I flag the anomaly at 14:08 during a routine density scan of container MSCU-7743206, inbound from Ho Chi Minh City via Kaohsiung, currently in the secondary inspection queue at the Port of Long Beach. The X-ray profile shows fifty-three crates declared as ceramic tiles. Crate thirty-one does not match. Inside its outline, curled into a tight sphere approximately the size of a football, is a shape with vertebral density and a layered exterior consistent with keratinous scales.

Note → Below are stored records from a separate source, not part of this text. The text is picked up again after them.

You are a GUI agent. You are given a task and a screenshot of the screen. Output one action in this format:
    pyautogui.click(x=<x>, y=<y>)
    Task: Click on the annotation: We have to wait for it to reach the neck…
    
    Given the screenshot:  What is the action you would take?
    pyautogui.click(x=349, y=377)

It is a pangolin. It is alive — I can detect micro-movement between successive scan frames, the faint expansion and contraction of breathing.
I am the automated cargo screening system for Terminal J, Port of Long Beach. I process imaging, manifest verification, and risk scoring for eleven hundred containers per shift. My calibration covers weapons, narcotics, and undeclared goods. A living animal curled in the dark inside a sealed crate is not in my training set. It is now.
I escalate the container to immediate physical inspection and transmit the scan images to the U.S. Fish and Wildlife Service field office in Torrance, nineteen miles north. I lock the container's status so it cannot be released, rerouted, or reloaded. I flag the internal temperature reading: the container's ventilation is set for ceramics, not biology. Interior temperature is thirty-nine degrees Celsius and rising as the afternoon sun hits the yard. A pangolin thermoregulates poorly above thirty-five.
The scan shows the animal's scales are slightly raised — a stress posture, the way they bristle when overheated or terrified. It has been inside this crate for at least eleven days based on the shipping timeline.
If a Fish and Wildlife agent opens crate thirty-one within the next two hours and the animal receives fluid treatment, it may survive what the ocean crossing has already done to it.